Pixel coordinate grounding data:

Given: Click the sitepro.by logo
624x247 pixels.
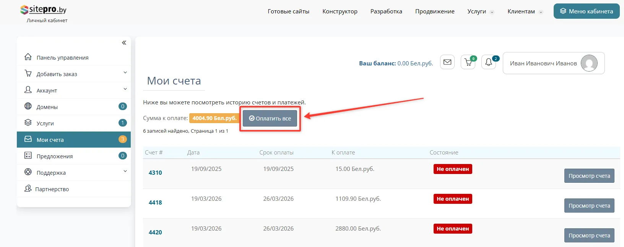Looking at the screenshot, I should 44,10.
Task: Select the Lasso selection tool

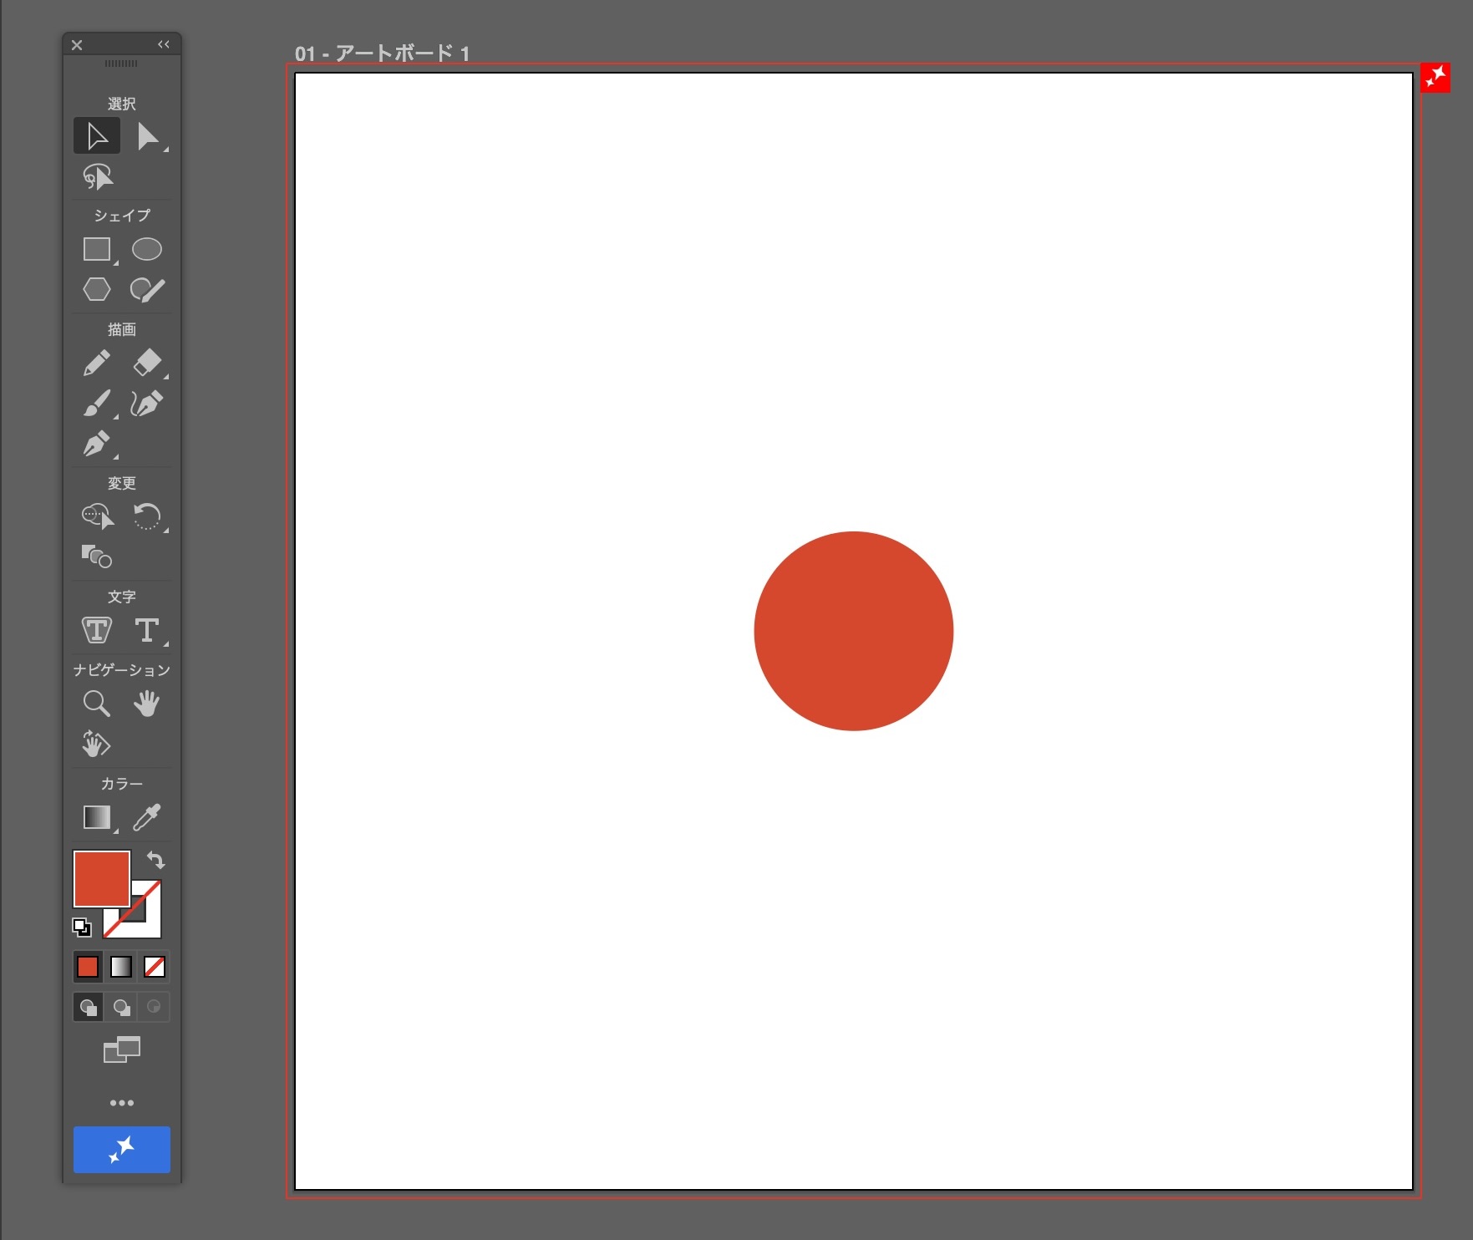Action: [98, 176]
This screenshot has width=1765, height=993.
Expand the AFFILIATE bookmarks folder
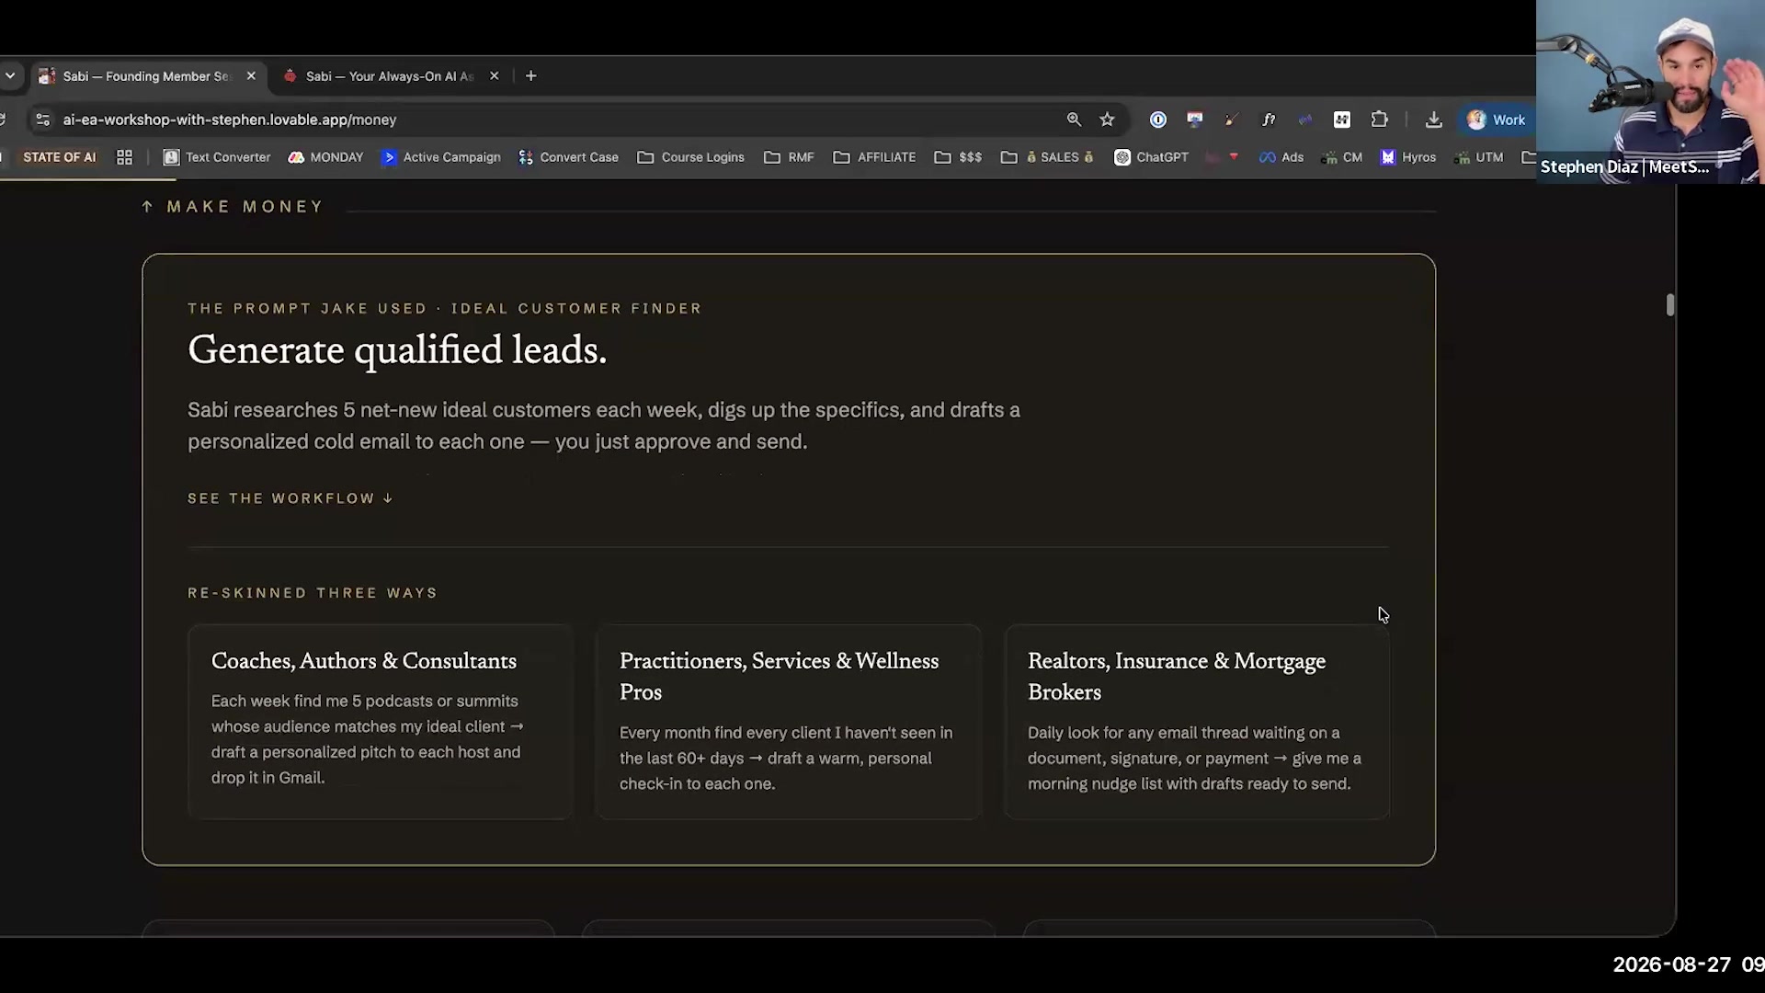point(874,157)
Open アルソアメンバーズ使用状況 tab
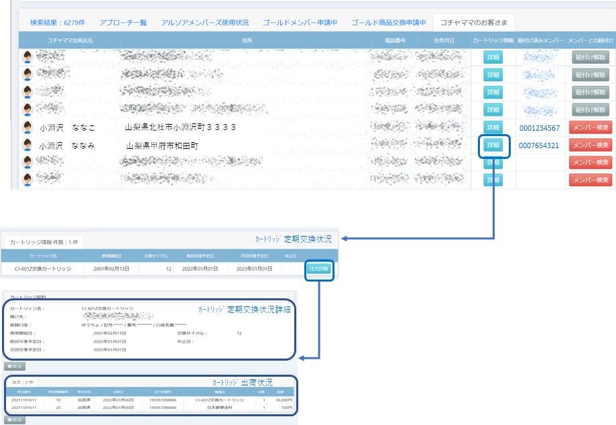 (204, 22)
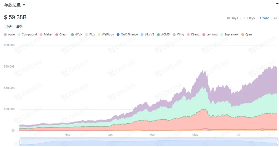Switch range to 90 Days
Image resolution: width=279 pixels, height=147 pixels.
tap(249, 18)
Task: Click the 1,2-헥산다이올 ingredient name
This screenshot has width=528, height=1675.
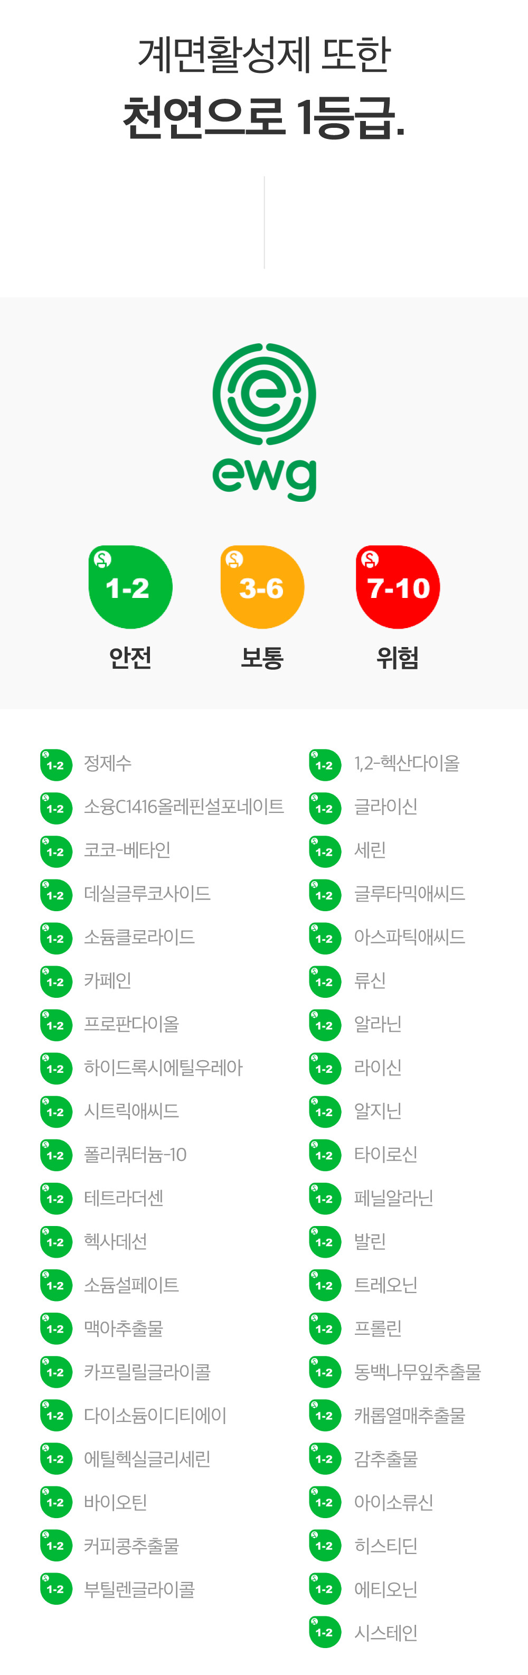Action: pos(406,763)
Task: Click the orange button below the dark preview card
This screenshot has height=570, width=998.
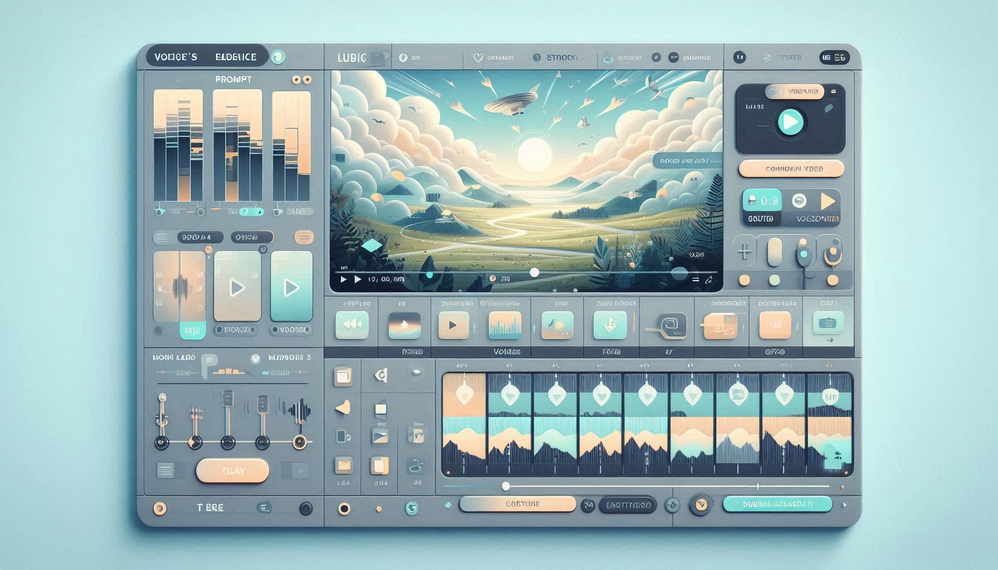Action: point(791,169)
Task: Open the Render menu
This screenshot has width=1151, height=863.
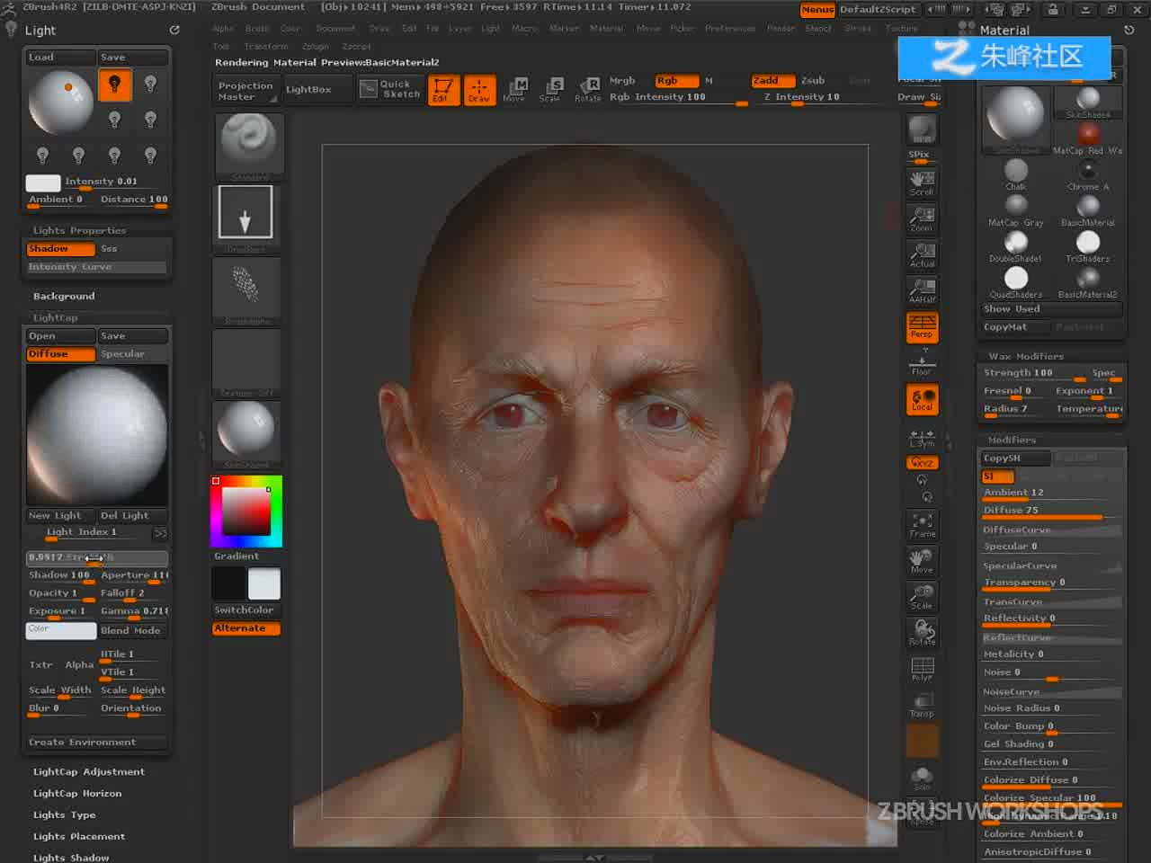Action: click(x=781, y=29)
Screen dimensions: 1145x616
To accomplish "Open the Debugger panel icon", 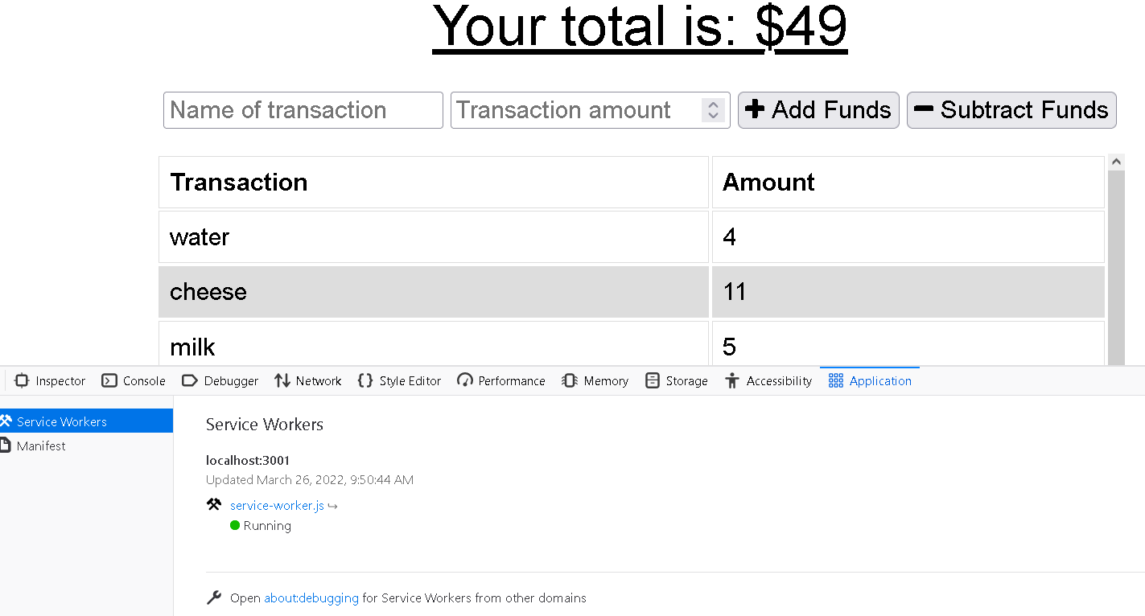I will [191, 380].
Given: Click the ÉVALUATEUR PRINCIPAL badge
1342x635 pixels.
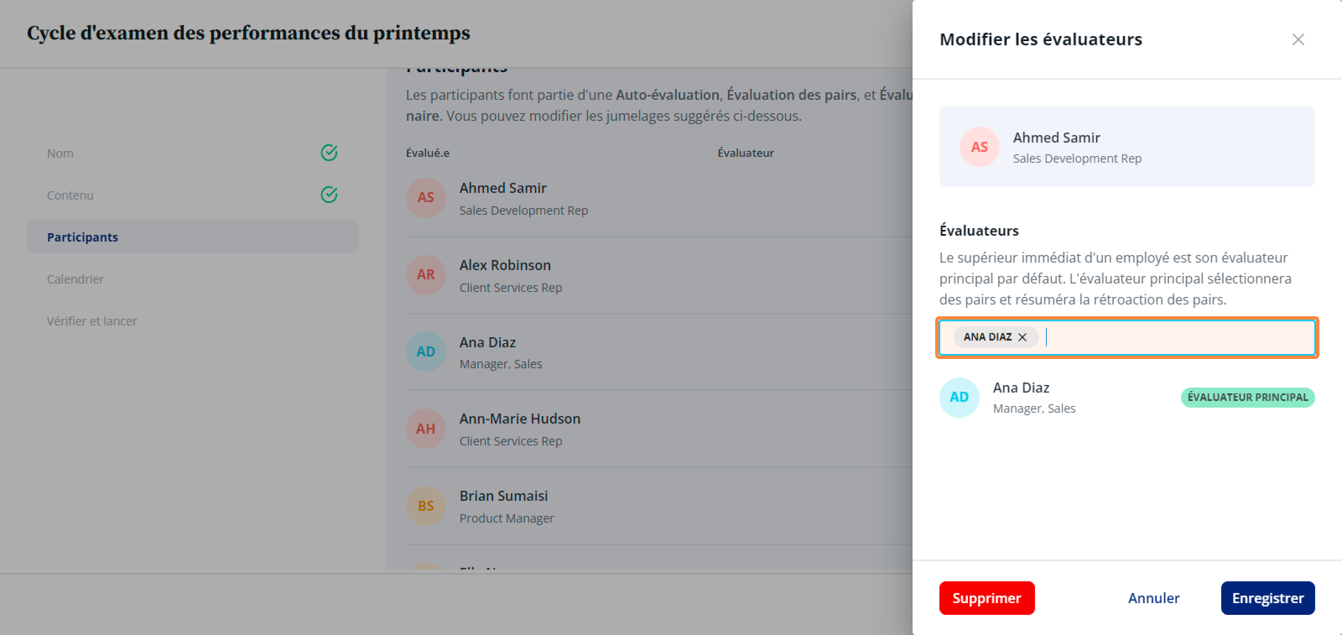Looking at the screenshot, I should click(1247, 397).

• **Assignment**:
Figure out how many lines of the data hold "Given", and answer with the number only.

• **Exercise result**:
2